[Extracted records]
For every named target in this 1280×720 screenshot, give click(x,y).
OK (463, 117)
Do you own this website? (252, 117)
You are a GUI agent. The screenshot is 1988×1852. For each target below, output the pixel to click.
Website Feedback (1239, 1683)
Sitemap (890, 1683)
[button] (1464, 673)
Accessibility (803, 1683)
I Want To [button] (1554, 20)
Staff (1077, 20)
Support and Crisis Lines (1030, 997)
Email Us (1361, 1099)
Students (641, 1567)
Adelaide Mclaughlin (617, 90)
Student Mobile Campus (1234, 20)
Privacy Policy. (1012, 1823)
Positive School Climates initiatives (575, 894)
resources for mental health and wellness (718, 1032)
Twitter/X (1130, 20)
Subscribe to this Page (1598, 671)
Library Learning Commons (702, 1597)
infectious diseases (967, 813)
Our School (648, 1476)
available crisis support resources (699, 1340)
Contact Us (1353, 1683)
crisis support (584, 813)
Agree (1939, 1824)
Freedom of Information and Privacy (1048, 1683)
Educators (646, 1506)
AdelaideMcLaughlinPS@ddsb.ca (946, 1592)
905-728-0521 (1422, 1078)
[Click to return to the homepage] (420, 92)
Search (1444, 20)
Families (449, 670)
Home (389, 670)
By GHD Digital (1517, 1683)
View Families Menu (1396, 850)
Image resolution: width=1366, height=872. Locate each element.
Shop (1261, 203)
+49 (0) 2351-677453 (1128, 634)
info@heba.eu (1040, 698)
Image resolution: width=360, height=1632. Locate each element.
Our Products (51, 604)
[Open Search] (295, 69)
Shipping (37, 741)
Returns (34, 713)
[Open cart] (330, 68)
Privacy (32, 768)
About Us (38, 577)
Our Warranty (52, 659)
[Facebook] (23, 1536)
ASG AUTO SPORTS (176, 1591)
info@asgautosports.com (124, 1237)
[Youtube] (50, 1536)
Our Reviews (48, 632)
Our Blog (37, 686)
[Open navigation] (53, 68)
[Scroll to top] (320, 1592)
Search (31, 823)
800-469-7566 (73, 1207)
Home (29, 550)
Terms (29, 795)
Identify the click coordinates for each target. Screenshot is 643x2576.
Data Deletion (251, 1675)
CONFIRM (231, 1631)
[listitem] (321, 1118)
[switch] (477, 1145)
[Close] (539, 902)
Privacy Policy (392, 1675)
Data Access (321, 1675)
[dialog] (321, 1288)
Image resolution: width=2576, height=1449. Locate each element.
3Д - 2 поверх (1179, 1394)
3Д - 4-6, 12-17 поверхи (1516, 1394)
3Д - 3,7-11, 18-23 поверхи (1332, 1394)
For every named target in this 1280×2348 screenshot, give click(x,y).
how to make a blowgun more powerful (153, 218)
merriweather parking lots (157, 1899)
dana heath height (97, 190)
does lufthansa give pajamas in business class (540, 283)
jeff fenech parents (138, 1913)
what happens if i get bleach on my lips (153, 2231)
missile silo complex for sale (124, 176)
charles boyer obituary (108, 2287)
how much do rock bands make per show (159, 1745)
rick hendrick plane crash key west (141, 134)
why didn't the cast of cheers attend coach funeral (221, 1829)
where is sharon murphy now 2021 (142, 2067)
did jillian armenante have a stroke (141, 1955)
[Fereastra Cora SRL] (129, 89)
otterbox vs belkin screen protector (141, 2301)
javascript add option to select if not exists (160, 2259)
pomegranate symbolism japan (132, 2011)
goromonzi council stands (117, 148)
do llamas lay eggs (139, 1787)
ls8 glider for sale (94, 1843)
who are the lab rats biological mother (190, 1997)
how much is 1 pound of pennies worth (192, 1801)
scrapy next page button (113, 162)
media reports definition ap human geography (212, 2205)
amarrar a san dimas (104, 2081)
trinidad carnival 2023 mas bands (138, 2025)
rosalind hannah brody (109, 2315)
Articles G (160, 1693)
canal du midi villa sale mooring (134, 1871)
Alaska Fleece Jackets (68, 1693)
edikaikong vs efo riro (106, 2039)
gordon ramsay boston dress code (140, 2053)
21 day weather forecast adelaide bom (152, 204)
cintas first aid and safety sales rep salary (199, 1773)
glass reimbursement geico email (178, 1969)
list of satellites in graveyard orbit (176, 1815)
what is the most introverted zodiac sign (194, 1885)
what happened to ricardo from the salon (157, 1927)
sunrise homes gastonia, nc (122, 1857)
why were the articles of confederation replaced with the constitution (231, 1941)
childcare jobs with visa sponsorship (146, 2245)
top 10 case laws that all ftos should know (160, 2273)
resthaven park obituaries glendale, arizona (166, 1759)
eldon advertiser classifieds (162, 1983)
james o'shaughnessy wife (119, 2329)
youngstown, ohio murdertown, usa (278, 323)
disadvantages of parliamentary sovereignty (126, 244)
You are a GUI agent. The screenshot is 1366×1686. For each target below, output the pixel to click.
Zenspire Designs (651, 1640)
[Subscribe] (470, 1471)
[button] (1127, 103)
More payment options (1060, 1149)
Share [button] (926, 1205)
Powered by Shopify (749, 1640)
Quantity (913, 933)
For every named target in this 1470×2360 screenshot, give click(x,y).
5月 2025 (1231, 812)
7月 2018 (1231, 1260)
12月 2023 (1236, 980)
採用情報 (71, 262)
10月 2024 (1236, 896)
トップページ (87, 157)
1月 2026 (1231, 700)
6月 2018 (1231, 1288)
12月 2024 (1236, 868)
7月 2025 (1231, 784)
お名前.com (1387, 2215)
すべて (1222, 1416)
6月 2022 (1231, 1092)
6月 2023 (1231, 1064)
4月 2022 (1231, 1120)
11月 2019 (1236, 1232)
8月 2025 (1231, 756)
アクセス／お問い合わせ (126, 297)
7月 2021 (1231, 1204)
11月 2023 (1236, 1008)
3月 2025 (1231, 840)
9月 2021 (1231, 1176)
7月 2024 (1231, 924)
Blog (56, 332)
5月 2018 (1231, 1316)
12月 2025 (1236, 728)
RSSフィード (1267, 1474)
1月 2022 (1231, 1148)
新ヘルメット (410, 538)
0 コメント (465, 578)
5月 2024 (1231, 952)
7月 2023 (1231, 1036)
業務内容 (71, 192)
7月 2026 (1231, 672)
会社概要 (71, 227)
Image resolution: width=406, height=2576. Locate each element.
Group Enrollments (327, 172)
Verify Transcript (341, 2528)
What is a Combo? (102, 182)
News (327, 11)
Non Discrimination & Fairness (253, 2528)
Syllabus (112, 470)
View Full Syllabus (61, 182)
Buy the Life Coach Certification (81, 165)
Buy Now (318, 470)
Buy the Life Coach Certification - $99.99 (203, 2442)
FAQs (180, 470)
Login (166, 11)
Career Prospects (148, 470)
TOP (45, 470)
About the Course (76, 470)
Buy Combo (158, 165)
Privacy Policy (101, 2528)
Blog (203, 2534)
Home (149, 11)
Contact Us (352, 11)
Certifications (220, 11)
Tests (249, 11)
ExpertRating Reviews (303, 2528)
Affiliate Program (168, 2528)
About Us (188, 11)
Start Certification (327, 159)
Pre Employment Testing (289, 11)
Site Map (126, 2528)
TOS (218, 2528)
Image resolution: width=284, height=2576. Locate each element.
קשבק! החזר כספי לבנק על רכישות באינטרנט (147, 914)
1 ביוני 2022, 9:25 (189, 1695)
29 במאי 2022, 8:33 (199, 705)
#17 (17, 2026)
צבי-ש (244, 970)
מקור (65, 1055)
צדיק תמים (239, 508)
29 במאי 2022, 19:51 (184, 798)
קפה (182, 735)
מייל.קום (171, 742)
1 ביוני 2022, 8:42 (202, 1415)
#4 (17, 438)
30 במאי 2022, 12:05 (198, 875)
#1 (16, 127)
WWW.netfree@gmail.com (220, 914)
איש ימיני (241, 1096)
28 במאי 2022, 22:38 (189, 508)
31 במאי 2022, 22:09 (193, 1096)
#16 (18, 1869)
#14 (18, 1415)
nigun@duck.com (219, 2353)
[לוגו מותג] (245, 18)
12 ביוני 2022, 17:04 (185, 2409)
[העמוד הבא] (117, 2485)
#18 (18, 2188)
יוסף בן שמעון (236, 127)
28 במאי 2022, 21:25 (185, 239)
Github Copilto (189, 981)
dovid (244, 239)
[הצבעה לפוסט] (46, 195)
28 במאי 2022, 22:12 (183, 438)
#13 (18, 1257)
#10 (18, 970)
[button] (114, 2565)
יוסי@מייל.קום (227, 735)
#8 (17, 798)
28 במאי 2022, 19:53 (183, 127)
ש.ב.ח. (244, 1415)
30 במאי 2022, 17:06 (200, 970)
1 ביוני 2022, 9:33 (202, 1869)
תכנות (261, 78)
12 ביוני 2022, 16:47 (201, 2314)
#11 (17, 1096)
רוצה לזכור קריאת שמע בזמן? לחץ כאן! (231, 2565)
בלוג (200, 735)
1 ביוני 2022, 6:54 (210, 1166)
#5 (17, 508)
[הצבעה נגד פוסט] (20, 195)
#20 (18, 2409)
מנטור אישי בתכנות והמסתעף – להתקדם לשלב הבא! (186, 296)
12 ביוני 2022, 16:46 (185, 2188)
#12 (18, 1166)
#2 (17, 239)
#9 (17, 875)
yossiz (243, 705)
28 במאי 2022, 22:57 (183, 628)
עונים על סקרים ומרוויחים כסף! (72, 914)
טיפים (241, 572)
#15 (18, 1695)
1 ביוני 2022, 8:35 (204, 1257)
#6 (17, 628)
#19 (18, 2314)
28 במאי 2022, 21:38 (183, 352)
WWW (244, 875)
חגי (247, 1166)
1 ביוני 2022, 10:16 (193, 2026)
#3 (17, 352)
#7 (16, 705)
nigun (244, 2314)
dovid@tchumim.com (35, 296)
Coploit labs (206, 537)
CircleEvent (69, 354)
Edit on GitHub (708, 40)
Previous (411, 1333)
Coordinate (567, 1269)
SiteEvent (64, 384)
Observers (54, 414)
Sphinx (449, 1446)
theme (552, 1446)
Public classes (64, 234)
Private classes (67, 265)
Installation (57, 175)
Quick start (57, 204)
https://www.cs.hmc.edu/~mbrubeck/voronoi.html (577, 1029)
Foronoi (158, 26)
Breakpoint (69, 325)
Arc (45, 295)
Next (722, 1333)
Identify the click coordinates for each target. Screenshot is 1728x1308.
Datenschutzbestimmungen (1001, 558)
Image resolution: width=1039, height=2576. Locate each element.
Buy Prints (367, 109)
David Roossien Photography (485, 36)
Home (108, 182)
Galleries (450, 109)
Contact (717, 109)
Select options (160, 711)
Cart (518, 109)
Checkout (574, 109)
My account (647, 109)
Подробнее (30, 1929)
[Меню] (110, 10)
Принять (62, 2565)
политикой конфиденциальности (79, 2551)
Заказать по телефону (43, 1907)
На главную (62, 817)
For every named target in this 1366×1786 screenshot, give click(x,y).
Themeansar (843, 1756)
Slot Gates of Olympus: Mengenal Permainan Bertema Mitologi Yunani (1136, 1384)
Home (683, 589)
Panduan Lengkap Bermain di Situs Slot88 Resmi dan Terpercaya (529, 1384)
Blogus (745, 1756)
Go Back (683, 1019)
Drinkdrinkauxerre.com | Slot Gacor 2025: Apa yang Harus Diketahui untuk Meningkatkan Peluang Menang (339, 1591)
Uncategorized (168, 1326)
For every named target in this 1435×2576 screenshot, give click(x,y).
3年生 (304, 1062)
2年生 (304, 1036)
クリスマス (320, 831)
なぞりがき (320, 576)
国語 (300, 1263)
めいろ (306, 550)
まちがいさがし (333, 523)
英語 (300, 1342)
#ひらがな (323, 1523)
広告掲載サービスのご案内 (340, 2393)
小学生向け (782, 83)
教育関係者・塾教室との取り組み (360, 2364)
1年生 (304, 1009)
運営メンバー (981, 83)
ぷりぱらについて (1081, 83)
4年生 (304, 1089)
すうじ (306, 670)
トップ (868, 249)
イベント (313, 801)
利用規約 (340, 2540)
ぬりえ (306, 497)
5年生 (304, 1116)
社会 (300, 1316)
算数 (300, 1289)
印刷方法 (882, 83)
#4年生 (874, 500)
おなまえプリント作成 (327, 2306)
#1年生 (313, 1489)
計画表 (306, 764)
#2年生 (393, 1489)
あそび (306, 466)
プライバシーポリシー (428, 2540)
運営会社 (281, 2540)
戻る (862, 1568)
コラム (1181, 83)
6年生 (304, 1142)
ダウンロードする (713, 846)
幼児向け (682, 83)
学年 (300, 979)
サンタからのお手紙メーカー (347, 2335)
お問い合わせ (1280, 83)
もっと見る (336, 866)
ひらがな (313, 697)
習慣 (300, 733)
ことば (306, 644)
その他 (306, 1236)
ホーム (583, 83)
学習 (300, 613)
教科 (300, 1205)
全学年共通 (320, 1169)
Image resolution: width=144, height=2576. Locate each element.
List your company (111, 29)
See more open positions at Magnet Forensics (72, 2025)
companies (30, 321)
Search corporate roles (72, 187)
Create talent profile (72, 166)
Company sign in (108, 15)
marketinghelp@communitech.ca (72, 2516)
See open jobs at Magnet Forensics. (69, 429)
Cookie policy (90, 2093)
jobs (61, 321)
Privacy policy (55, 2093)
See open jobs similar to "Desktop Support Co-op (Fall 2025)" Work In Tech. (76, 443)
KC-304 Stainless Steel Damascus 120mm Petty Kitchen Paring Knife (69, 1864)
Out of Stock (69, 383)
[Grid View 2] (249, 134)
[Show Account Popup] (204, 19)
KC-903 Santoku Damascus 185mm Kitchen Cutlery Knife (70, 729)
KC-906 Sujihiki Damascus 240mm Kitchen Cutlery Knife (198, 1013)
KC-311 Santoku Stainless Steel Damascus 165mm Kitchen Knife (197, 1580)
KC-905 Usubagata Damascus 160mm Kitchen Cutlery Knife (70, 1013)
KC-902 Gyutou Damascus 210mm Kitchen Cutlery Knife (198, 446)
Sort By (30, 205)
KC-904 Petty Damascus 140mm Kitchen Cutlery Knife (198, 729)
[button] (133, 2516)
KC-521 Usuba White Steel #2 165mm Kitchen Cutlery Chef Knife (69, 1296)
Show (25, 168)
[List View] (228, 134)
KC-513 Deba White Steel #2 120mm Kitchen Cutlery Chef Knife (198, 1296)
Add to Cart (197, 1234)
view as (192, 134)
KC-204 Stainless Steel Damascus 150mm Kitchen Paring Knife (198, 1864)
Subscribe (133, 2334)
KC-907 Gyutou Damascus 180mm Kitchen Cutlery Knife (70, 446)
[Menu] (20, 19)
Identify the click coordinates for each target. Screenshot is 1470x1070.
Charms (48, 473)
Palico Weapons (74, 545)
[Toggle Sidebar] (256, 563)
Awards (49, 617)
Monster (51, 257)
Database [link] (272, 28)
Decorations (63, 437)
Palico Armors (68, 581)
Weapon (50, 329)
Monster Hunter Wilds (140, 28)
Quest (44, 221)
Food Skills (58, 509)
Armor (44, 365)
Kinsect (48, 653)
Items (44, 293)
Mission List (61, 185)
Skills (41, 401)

DESCRIPTION OF THE TASK:
Could you return exactly the lines above from the line with "#13 (18, 1257)" to the line with "Themeansar (843, 1756)", both included, and nothing else?

COMPLETED EXERCISE:
#13 (18, 1257)
#10 (18, 970)
[button] (114, 2565)
יוסי@מייל.קום (227, 735)
#8 (17, 798)
28 במאי 2022, 19:53 (183, 127)
ש.ב.ח. (244, 1415)
30 במאי 2022, 17:06 (200, 970)
1 ביוני 2022, 9:33 (202, 1869)
תכנות (261, 78)
12 ביוני 2022, 16:47 (201, 2314)
#11 (17, 1096)
רוצה לזכור קריאת שמע בזמן? לחץ כאן! (231, 2565)
בלוג (200, 735)
1 ביוני 2022, 6:54 (210, 1166)
#5 (17, 508)
[הצבעה נגד פוסט] (20, 195)
#20 (18, 2409)
מנטור אישי בתכנות והמסתעף – להתקדם לשלב הבא! (186, 296)
12 ביוני 2022, 16:46 (185, 2188)
#12 (18, 1166)
#2 (17, 239)
#9 (17, 875)
yossiz (243, 705)
28 במאי 2022, 22:57 (183, 628)
עונים על סקרים ומרוויחים כסף! (72, 914)
טיפים (241, 572)
#15 (18, 1695)
1 ביוני 2022, 8:35 (204, 1257)
#6 (17, 628)
#19 (18, 2314)
28 במאי 2022, 21:38 (183, 352)
WWW (244, 875)
חגי (247, 1166)
1 ביוני 2022, 10:16 (193, 2026)
#3 (17, 352)
#7 (16, 705)
nigun (244, 2314)
dovid@tchumim.com (35, 296)
Coploit labs (206, 537)
CircleEvent (69, 354)
Edit on GitHub (708, 40)
Previous (411, 1333)
Coordinate (567, 1269)
SiteEvent (64, 384)
Observers (54, 414)
Sphinx (449, 1446)
theme (552, 1446)
Public classes (64, 234)
Private classes (67, 265)
Installation (57, 175)
Quick start (57, 204)
https://www.cs.hmc.edu/~mbrubeck/voronoi.html (577, 1029)
Foronoi (158, 26)
Breakpoint (69, 325)
Arc (45, 295)
Next (722, 1333)
Identify the click coordinates for each target. Screenshot is 1728x1308.
Datenschutzbestimmungen (1001, 558)
Image resolution: width=1039, height=2576. Locate each element.
Buy Prints (367, 109)
David Roossien Photography (485, 36)
Home (108, 182)
Galleries (450, 109)
Contact (717, 109)
Select options (160, 711)
Cart (518, 109)
Checkout (574, 109)
My account (647, 109)
Подробнее (30, 1929)
[Меню] (110, 10)
Принять (62, 2565)
политикой конфиденциальности (79, 2551)
Заказать по телефону (43, 1907)
На главную (62, 817)
For every named target in this 1366×1786 screenshot, give click(x,y).
Themeansar (843, 1756)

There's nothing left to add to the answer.